The DEA is supposed to protect citizens by controlling the production of dangerous drugs like prescription opioids. The agency is supposed to limit production of these drugs to what is necessary for the country's legitimate medical and scientific needs.

Unfortunately, as the opioid crisis raged and pills were being diverted away from legitimate medical uses to abuse on an unprecedented scale, the DEA allowed more and more and more pain pills to be produced.

When one sees the massive increases in production that occurred on the DEA’s watch, you wonder how local, state and federal officials even had a fighting chance to stem the growing tide of opioid prescriptions and subsequent deaths.

Our office became the first and only state to launch an investigation because we knew the DEA wasn’t living up to its mission.

We filed multiple Freedom of Information Act requests with DEA to delve into what the agency was – or wasn’t – doing to limit production of highly-addictive painkillers that have cost so many West Virginians their lives.
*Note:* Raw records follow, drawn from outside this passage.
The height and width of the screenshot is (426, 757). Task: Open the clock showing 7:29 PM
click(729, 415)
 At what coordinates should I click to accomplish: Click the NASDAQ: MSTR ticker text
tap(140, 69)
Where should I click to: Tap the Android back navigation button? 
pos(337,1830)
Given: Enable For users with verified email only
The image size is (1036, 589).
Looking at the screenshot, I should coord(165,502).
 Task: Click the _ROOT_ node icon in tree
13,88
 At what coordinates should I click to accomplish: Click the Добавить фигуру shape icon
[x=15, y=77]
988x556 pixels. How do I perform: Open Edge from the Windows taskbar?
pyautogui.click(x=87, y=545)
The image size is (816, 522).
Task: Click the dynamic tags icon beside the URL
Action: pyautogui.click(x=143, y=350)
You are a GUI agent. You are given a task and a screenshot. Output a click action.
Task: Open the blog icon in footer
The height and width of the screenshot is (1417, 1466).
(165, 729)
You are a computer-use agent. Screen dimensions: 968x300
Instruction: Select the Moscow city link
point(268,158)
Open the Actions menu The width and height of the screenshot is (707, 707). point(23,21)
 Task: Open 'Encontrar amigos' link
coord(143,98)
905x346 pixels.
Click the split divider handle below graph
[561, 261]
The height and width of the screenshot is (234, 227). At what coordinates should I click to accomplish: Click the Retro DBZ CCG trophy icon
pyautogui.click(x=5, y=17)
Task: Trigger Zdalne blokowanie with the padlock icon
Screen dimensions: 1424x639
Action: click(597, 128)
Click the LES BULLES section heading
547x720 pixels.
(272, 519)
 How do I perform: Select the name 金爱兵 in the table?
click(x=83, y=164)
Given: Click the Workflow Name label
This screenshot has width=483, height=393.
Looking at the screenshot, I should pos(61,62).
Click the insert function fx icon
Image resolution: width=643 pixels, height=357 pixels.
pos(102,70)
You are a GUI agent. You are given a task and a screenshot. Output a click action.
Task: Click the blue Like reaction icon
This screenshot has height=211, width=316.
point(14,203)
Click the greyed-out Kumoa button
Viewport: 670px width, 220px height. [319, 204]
Our persistence was met with roadblocks but that didn’t stop our determination. This led our office and our office alone to file suit against DEA in late 2017, a lawsuit that achieved sweeping reforms of the nation’s drug quota system.

Our investigation clearly shows that there were problems.

At least between 2010 and 2016, the DEA was not even attempting to account for opioid diversion and abuse when it set production limits.

What's worse, DEA abdicated its role of setting these limits, in many cases, to the drugmakers' projections.

Drugmakers told the DEA that opioid sales were projected to grow, which is unsurprising given the addiction crisis raging across the country. The DEA took these projections at face value and wouldn't question whether those growing sales were due to abuse, or to legitimate medical need.

The DEA substituted industry want and agency incompetence for patients' actual medical needs — utterly unacceptable on every level for the American public.

While overdose deaths skyrocketed, the DEA’s oxycodone quota was as much as 247 percent greater than what the FDA projected was necessary. The DEA’s hydrocodone quota was nearly twice as much as the projected need.

So what happened after the DEA left the floodgate open?

Patients were inundated with unneeded pills, which were ripe for theft or resale on the black market. Three-quarters of opioid abusers obtain their pills through these avenues, broadly known as “diversion.”

The DEA’s failure to prevent diversion before it happened meant everyone else had to play catch-up. And while all levels of government were struggling to contain the fallout, still the DEA did nothing to correct its approach.

There is a lot of work that needs to be done to make sure that government is not part of the problem, enabling drug overdose and senseless death.

American lives hang in the balance.

The DEA is making great strides under President Trump and Attorney General Barr, beginning to change its procedures following reforms brought on by our office’s actions.

In recent years the opioid quotas have been trending down.

Moving forward, we would like to see these successes built upon.

We believe drug manufacturers should have to justify requests for increases by showing that increased demand is not attributable to diversion or abuse. We urge the DEA to develop a concrete, data-driven methodology to account for diversion.

Holding government and responsible parties accountable and working to prevent another deluge of deadly pills into our state will help save lives and allow West Virginia to reach her full potential.

Morrisey, a Republican, is the Attorney General of West Virginia.